> **To do**
The response should be a faithful copy of every record, with nothing left out.

(Source data)
---
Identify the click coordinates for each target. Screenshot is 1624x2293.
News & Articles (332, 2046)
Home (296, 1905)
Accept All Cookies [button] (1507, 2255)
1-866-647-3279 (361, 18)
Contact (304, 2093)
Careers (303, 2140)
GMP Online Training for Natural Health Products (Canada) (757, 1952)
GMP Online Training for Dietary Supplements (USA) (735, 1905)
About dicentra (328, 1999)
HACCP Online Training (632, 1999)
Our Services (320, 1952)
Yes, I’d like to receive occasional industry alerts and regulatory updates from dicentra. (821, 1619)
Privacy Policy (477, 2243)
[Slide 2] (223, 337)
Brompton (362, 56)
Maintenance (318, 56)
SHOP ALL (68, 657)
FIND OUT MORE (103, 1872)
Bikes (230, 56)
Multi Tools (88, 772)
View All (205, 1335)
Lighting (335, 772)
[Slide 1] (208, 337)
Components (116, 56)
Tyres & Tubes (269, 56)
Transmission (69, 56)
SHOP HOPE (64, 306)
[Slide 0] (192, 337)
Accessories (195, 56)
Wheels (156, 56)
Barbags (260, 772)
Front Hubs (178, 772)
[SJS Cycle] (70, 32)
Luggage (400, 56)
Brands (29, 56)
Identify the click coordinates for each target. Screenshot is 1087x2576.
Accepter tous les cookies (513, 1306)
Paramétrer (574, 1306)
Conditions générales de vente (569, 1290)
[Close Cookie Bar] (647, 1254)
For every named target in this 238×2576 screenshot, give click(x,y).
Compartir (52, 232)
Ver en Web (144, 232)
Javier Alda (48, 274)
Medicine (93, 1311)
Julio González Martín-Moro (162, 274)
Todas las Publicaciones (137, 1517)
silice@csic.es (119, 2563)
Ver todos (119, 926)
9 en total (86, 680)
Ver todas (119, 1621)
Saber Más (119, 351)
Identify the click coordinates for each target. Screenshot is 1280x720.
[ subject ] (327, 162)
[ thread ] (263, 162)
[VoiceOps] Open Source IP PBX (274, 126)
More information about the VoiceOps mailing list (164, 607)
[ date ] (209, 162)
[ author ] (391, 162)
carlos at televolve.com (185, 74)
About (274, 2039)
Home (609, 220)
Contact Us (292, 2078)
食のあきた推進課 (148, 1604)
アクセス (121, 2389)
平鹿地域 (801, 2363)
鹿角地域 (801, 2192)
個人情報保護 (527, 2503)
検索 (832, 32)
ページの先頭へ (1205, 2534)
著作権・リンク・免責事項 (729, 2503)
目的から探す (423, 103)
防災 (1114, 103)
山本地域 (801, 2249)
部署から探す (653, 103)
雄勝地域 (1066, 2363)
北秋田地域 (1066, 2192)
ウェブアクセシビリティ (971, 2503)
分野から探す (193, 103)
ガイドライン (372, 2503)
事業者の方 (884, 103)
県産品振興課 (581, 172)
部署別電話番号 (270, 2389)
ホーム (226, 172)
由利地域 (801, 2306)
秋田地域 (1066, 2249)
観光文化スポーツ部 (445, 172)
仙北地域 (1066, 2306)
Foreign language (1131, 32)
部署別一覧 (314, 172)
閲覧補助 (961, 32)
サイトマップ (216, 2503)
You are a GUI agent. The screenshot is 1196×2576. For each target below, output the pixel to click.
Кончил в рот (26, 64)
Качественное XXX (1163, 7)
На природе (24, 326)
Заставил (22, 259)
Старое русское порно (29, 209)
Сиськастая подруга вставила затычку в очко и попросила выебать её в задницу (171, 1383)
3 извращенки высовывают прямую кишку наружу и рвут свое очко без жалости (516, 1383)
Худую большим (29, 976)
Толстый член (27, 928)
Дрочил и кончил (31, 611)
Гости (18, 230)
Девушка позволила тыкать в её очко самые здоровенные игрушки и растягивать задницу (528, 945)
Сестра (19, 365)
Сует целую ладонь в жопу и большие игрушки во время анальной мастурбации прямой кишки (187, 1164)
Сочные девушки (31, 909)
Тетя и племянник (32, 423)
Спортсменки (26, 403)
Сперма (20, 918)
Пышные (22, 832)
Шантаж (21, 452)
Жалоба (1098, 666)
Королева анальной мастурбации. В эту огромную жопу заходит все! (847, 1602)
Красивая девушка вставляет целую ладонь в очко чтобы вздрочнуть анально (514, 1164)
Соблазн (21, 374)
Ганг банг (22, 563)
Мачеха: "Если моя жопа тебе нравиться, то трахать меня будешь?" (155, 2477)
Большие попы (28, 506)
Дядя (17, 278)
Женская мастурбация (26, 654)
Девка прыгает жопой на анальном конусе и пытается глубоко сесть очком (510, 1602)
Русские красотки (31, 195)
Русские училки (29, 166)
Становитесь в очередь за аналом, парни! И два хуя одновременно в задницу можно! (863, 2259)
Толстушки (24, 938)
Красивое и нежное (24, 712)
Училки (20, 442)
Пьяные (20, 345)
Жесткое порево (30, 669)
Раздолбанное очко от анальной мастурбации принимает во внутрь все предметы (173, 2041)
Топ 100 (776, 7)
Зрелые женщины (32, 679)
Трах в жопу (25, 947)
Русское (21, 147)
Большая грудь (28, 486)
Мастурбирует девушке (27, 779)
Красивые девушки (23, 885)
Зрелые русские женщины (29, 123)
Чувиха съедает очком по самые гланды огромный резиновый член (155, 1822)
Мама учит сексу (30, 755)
---
> **Solution to this problem**
Identify the click coordinates for each target. Screenshot is 1624x2293.
News & Articles (332, 2046)
Home (296, 1905)
Accept All Cookies [button] (1507, 2255)
1-866-647-3279 (361, 18)
Contact (304, 2093)
Careers (303, 2140)
GMP Online Training for Natural Health Products (Canada) (757, 1952)
GMP Online Training for Dietary Supplements (USA) (735, 1905)
About dicentra (328, 1999)
HACCP Online Training (632, 1999)
Our Services (320, 1952)
Yes, I’d like to receive occasional industry alerts and regulatory updates from dicentra. (821, 1619)
Privacy Policy (477, 2243)
[Slide 2] (223, 337)
Brompton (362, 56)
Maintenance (318, 56)
SHOP ALL (68, 657)
FIND OUT MORE (103, 1872)
Bikes (230, 56)
Multi Tools (88, 772)
View All (205, 1335)
Lighting (335, 772)
[Slide 1] (208, 337)
Components (116, 56)
Tyres & Tubes (269, 56)
Transmission (69, 56)
SHOP HOPE (64, 306)
[Slide 0] (192, 337)
Accessories (195, 56)
Wheels (156, 56)
Barbags (260, 772)
Front Hubs (178, 772)
[SJS Cycle] (70, 32)
Luggage (400, 56)
Brands (29, 56)
Identify the click coordinates for each target. Screenshot is 1087x2576.
Accepter tous les cookies (513, 1306)
Paramétrer (574, 1306)
Conditions générales de vente (569, 1290)
[Close Cookie Bar] (647, 1254)
For every named target in this 238×2576 screenshot, give click(x,y).
Compartir (52, 232)
Ver en Web (144, 232)
Javier Alda (48, 274)
Medicine (93, 1311)
Julio González Martín-Moro (162, 274)
Todas las Publicaciones (137, 1517)
silice@csic.es (119, 2563)
Ver todos (119, 926)
9 en total (86, 680)
Ver todas (119, 1621)
Saber Más (119, 351)
Identify the click coordinates for each target. Screenshot is 1280x720.
[ subject ] (327, 162)
[ thread ] (263, 162)
[VoiceOps] Open Source IP PBX (274, 126)
More information about the VoiceOps mailing list (164, 607)
[ date ] (209, 162)
[ author ] (391, 162)
carlos at televolve.com (185, 74)
About (274, 2039)
Home (609, 220)
Contact Us (292, 2078)
食のあきた推進課 (148, 1604)
アクセス (121, 2389)
平鹿地域 (801, 2363)
鹿角地域 (801, 2192)
個人情報保護 (527, 2503)
検索 (832, 32)
ページの先頭へ (1205, 2534)
著作権・リンク・免責事項 (729, 2503)
目的から探す (423, 103)
防災 (1114, 103)
山本地域 (801, 2249)
部署から探す (653, 103)
雄勝地域 (1066, 2363)
北秋田地域 (1066, 2192)
ウェブアクセシビリティ (971, 2503)
分野から探す (193, 103)
ガイドライン (372, 2503)
事業者の方 (884, 103)
県産品振興課 (581, 172)
部署別電話番号 (270, 2389)
ホーム (226, 172)
由利地域 (801, 2306)
秋田地域 (1066, 2249)
観光文化スポーツ部 (445, 172)
仙北地域 (1066, 2306)
Foreign language (1131, 32)
部署別一覧 (314, 172)
閲覧補助 (961, 32)
サイトマップ (216, 2503)
You are a GUI agent. The screenshot is 1196×2576. For each target below, output the pixel to click.
Кончил в рот (26, 64)
Качественное XXX (1163, 7)
На природе (24, 326)
Заставил (22, 259)
Старое русское порно (29, 209)
Сиськастая подруга вставила затычку в очко и попросила выебать её в задницу (171, 1383)
3 извращенки высовывают прямую кишку наружу и рвут свое очко без жалости (516, 1383)
Худую большим (29, 976)
Толстый член (27, 928)
Дрочил и кончил (31, 611)
Гости (18, 230)
Девушка позволила тыкать в её очко самые здоровенные игрушки и растягивать задницу (528, 945)
Сестра (19, 365)
Сует целую ладонь в жопу и большие игрушки во время анальной мастурбации прямой кишки (187, 1164)
Сочные девушки (31, 909)
Тетя и племянник (32, 423)
Спортсменки (26, 403)
Сперма (20, 918)
Пышные (22, 832)
Шантаж (21, 452)
Жалоба (1098, 666)
Королева анальной мастурбации. В эту огромную жопу заходит все! (847, 1602)
Красивая девушка вставляет целую ладонь в очко чтобы вздрочнуть анально (514, 1164)
Соблазн (21, 374)
Ганг банг (22, 563)
Мачеха: "Если моя жопа тебе нравиться, то трахать меня будешь?" (155, 2477)
Большие попы (28, 506)
Дядя (17, 278)
Женская мастурбация (26, 654)
Девка прыгает жопой на анальном конусе и пытается глубоко сесть очком (510, 1602)
Русские красотки (31, 195)
Русские училки (29, 166)
Становитесь в очередь за аналом, парни! И два хуя одновременно в задницу можно! (863, 2259)
Толстушки (24, 938)
Красивое и нежное (24, 712)
Училки (20, 442)
Пьяные (20, 345)
Жесткое порево (30, 669)
Раздолбанное очко от анальной мастурбации принимает во внутрь все предметы (173, 2041)
Топ 100 (776, 7)
Зрелые женщины (32, 679)
Трах в жопу (25, 947)
Русское (21, 147)
Большая грудь (28, 486)
Мастурбирует девушке (27, 779)
Красивые девушки (23, 885)
Зрелые русские женщины (29, 123)
Чувиха съедает очком по самые гланды огромный резиновый член (155, 1822)
Мама учит сексу (30, 755)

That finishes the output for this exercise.